* [Work to complete]: Each line of the data below that contains "menu" must be copied.

Stored items:
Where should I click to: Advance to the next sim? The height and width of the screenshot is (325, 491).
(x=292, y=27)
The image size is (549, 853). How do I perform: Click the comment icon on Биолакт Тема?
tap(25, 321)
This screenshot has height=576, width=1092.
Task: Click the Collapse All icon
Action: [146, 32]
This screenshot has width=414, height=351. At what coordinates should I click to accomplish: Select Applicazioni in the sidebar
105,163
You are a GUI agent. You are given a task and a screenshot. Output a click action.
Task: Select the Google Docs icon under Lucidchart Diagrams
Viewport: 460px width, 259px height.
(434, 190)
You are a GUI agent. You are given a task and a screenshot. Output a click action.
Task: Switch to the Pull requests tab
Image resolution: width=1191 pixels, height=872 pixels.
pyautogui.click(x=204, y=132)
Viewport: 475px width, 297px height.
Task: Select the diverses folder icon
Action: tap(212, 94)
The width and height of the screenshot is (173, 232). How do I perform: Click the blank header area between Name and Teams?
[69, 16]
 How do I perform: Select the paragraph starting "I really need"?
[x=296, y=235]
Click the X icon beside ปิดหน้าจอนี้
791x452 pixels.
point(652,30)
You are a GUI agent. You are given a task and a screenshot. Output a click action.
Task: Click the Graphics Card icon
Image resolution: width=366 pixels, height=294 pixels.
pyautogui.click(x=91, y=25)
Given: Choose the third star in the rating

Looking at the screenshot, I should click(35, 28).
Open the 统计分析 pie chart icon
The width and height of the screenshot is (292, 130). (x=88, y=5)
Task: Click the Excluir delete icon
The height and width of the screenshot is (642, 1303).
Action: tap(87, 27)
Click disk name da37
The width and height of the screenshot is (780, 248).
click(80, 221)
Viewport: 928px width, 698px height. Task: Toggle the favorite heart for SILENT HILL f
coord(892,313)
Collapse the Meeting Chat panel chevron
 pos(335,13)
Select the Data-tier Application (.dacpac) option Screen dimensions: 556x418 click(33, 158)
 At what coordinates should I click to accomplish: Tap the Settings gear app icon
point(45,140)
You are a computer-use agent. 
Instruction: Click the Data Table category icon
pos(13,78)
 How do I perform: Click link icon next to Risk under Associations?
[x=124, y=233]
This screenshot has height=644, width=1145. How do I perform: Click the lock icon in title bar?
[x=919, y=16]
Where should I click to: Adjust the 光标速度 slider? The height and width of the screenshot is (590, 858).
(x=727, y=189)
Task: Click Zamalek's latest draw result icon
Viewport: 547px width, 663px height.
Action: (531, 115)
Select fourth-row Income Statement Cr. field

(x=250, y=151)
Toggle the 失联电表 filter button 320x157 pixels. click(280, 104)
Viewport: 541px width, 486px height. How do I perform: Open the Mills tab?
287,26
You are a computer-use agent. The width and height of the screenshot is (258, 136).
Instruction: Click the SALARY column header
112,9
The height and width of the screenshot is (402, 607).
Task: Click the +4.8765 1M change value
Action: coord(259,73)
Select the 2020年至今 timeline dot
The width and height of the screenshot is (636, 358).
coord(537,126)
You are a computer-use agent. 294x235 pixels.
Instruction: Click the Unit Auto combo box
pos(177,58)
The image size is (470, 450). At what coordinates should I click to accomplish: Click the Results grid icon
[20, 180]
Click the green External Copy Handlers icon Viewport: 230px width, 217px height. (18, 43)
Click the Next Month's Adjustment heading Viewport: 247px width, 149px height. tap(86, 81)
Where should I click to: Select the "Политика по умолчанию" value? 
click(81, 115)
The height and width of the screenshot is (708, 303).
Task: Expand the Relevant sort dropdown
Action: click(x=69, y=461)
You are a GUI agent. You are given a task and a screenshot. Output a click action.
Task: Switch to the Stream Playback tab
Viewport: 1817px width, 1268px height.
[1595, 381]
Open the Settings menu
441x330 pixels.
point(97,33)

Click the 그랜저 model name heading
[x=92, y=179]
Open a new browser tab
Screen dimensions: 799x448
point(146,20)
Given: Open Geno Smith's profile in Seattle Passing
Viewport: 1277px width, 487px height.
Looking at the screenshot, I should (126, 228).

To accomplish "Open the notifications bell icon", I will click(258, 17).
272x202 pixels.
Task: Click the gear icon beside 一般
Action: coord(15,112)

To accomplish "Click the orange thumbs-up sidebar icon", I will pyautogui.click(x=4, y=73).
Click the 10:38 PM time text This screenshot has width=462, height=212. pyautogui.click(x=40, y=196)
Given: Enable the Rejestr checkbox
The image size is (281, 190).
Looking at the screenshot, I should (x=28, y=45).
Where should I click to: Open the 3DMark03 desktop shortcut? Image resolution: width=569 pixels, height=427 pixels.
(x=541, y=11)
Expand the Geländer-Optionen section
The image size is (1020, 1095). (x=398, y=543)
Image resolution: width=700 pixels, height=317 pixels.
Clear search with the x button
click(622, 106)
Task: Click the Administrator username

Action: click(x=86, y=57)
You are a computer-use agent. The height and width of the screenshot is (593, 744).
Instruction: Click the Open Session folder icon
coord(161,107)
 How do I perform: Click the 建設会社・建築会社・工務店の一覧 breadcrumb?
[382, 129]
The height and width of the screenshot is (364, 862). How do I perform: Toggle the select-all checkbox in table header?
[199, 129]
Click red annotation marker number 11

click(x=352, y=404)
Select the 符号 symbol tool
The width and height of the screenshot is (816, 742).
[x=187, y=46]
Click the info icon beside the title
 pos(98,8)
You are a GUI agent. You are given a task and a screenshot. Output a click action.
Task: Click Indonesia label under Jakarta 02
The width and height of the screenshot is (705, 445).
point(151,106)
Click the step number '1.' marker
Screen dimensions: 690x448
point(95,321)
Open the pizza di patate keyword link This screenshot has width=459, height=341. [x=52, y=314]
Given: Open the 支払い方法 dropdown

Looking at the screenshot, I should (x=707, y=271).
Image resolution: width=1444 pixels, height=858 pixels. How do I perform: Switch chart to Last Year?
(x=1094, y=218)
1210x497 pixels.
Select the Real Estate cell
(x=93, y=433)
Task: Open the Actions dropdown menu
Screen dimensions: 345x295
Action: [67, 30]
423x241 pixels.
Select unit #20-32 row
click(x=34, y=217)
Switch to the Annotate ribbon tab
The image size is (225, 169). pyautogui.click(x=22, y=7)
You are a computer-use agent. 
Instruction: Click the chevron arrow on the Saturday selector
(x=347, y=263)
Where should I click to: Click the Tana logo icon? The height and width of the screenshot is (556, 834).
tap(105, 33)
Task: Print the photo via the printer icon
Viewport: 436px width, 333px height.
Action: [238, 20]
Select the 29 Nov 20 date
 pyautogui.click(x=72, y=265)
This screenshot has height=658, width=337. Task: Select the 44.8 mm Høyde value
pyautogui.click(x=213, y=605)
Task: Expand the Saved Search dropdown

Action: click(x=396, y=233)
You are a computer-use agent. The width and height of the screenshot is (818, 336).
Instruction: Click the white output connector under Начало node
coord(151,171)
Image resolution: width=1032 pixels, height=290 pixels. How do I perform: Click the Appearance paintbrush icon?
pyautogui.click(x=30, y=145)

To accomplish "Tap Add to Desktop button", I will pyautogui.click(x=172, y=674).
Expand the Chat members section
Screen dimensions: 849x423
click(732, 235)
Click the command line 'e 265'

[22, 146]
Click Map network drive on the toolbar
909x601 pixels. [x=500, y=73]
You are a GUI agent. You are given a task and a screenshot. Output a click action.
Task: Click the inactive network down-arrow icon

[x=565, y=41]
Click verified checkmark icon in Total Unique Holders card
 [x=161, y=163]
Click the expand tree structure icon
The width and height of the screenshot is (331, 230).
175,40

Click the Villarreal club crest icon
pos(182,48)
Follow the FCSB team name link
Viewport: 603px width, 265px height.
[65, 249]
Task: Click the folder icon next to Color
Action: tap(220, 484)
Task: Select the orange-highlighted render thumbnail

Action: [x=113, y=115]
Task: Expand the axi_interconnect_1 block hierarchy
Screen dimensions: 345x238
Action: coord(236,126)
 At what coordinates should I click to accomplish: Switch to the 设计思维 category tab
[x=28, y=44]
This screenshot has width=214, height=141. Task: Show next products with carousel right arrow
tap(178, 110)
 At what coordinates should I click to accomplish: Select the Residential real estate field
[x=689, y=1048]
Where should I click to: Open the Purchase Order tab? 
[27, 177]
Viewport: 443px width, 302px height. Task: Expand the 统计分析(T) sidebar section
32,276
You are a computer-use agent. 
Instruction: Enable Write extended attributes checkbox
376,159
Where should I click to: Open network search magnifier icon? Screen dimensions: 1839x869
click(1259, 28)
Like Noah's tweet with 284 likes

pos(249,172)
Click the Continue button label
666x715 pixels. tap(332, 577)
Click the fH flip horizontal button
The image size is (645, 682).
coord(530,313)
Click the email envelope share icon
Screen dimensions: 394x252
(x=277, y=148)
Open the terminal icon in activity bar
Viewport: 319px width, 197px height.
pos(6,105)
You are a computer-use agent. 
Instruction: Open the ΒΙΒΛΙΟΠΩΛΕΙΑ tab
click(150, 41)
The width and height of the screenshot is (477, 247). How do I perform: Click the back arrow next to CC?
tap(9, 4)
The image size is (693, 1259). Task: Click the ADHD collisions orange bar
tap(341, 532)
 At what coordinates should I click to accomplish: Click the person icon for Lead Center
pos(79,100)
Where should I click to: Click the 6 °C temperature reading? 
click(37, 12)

* [Result of this task]:
Open the Settings menu
Task: Open the Actions dropdown menu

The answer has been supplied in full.